The defeat of the three measures would leave the funds now tabbed for laptop computers, teacher merit-pay bonuses and other “Students Come First” reforms unallocated within the public school budget; if lawmakers took no further action, it would flow into Idaho’s public education stabilization fund, a state savings account for schools, at the end of the school year. But when the Legislature convenes in January, it could redirect those funds through a supplemental appropriation, rather than just let them sit all year; if it sent the money out as discretionary funds to school districts, districts would decide how to spend it. Legislative budget analyst Paul Headlee, asked about the process, said, “They could do that. They could put it into salaries. They could even take it out of the public schools budget and put it somewhere else in the state budget.”

Said Lanza, “I do believe that the local school districts are best able to decide how to run their schools. And if the state allocated funds to them and allowed them decide how to spend it, I think they’d be a lot better off than with the handcuffs the Luna laws placed on them.”

Luna, when he unveiled his budget request for the state’s schools for next year earlier today, said he thought schools would see a major disruption if the referenda are voted down and the reform laws overturned. “You have districts right now that are under contract to pay for technology that they will not be able to pay for,” he said. Luna said he thought opponents should have proposed alternatives or changes to the reform laws he championed, rather than attempting to repeal them at the ballot box. “They chose to go at this with a meat ax and create such a disruption to our schools,” he said.
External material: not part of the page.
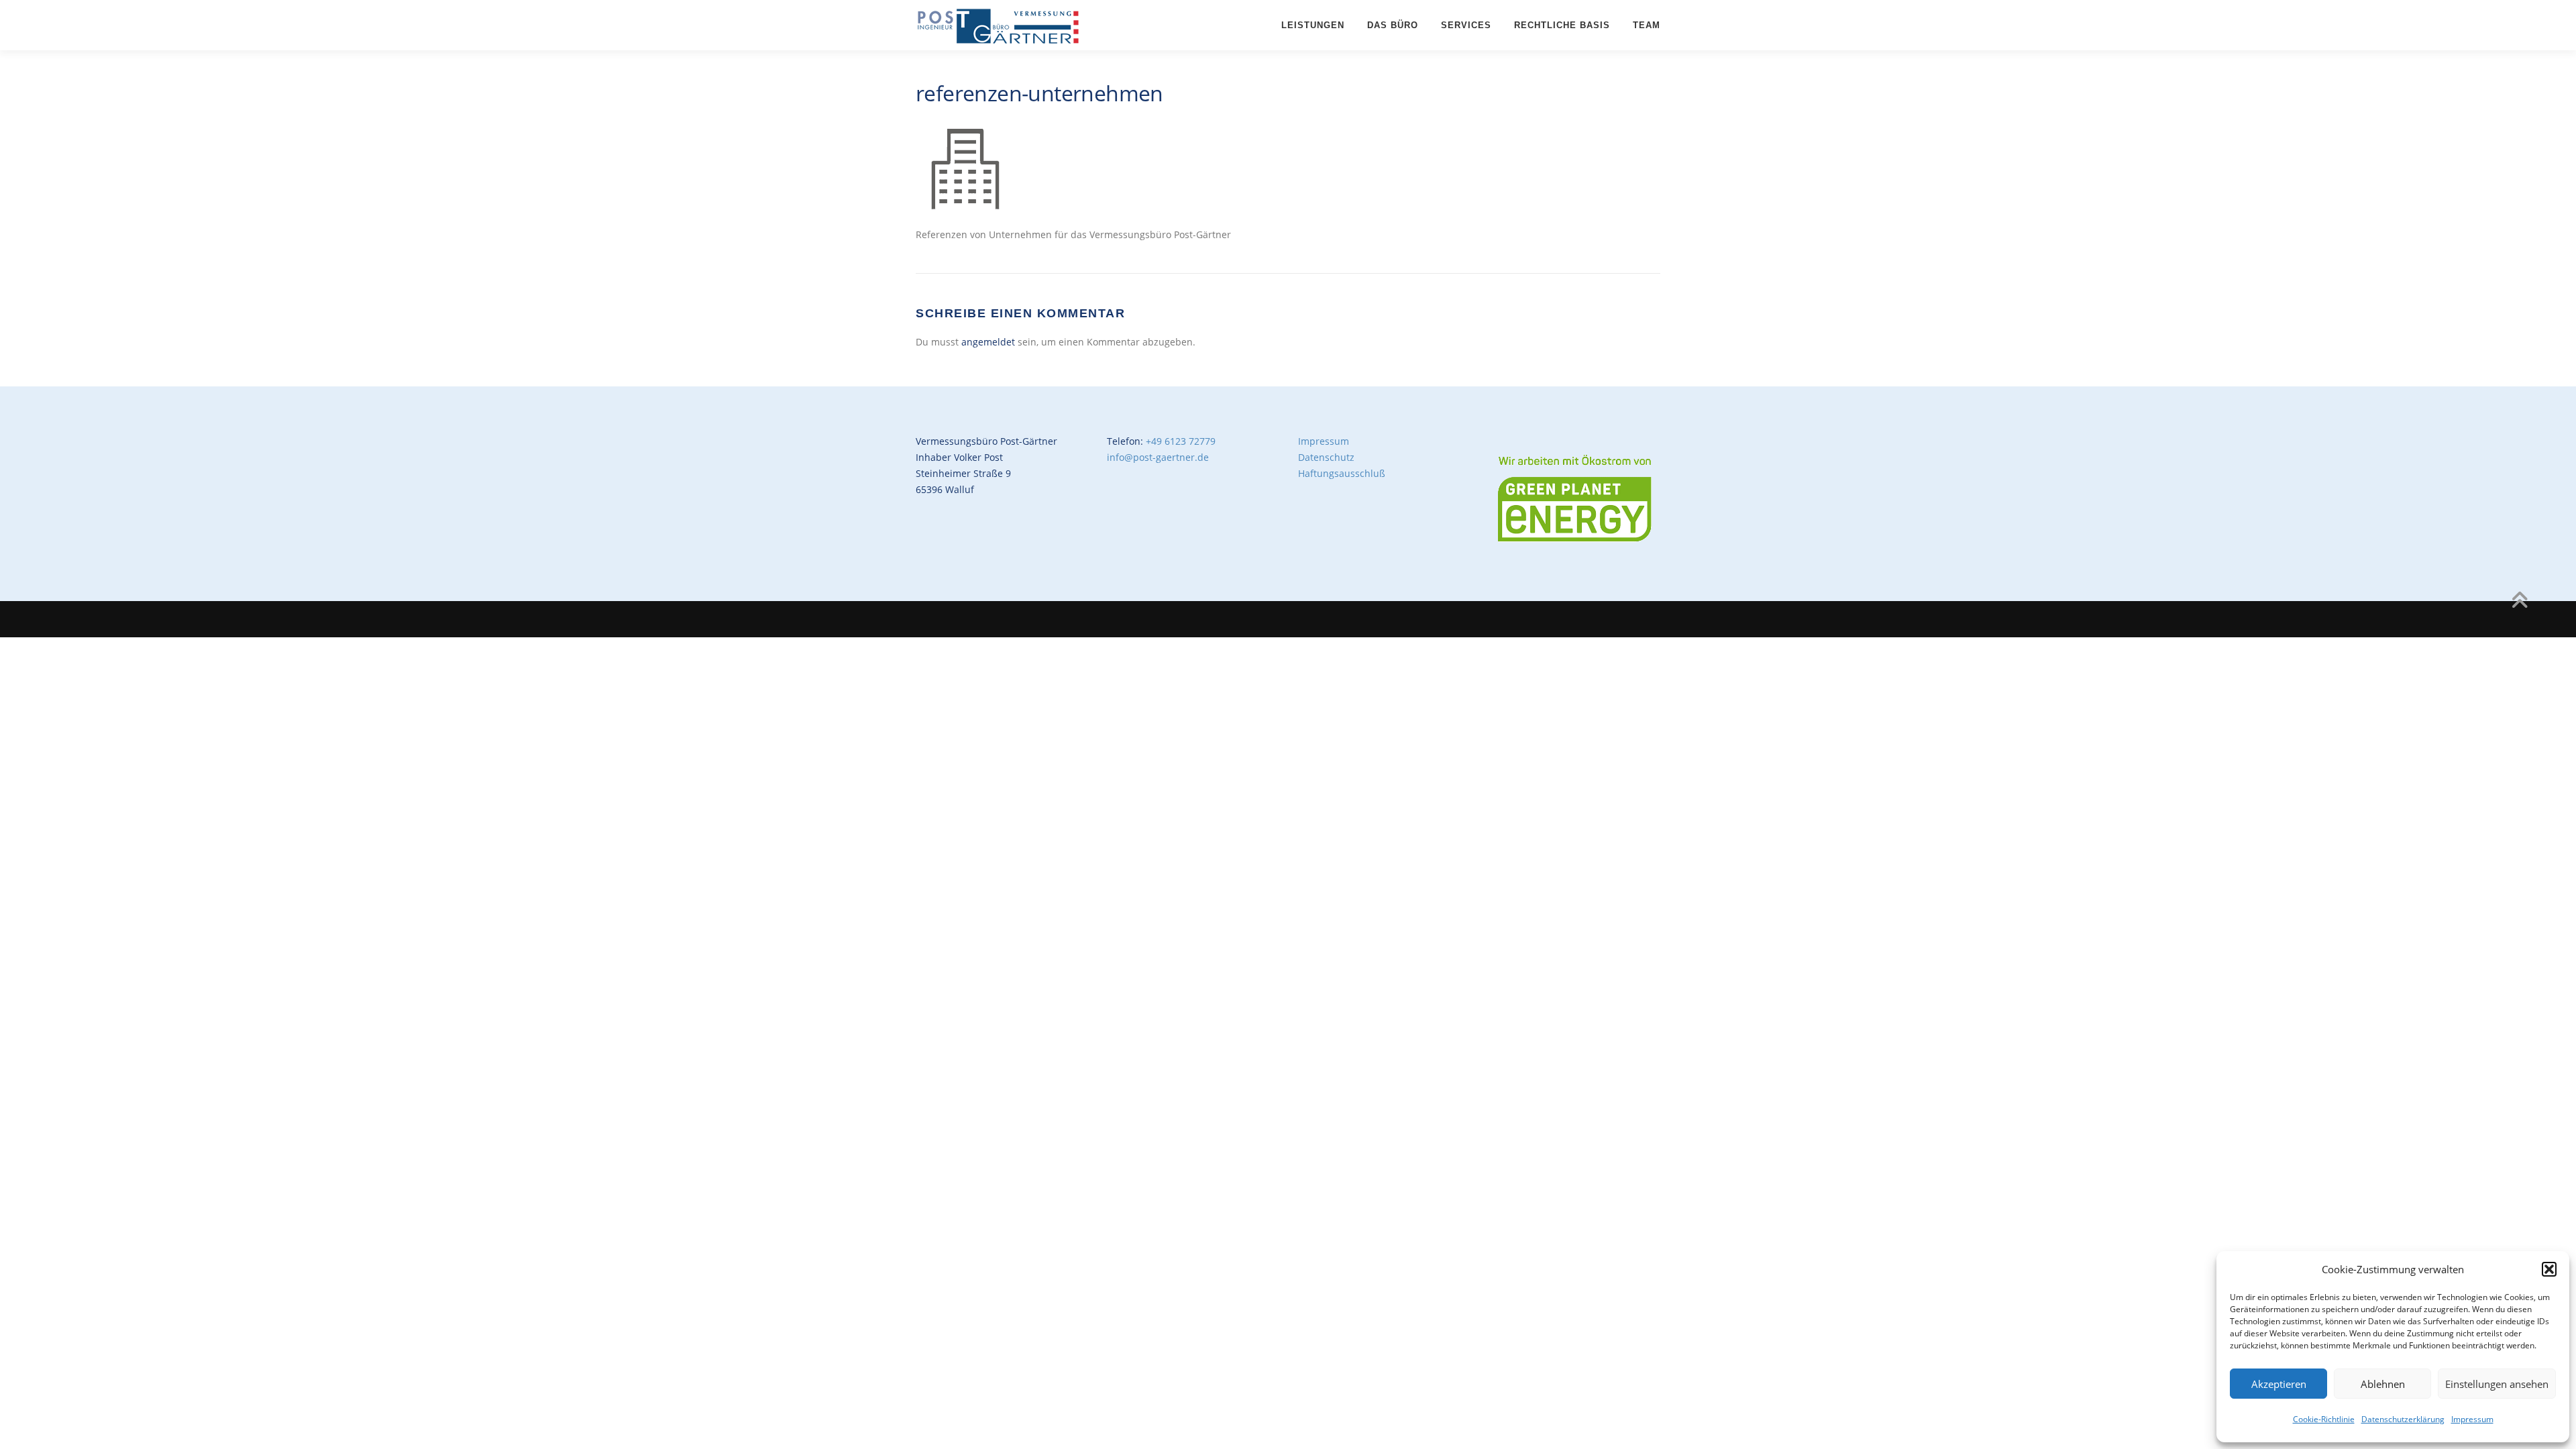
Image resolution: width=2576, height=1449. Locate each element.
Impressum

Lanza said, “It sounds to me like Superintendent Luna is complaining that it’s greatly inconvenient for him and his office that the people of Idaho have decided they want the final say on his laws. His problem seems to be with the democratic process. There are many of us in the state, as evidenced by how many signatures we collected in a short time, who think that Tom Luna is the one who has created this disruption in the schools and it’s already under way, and that we’re going to be better off once we repeal these laws.”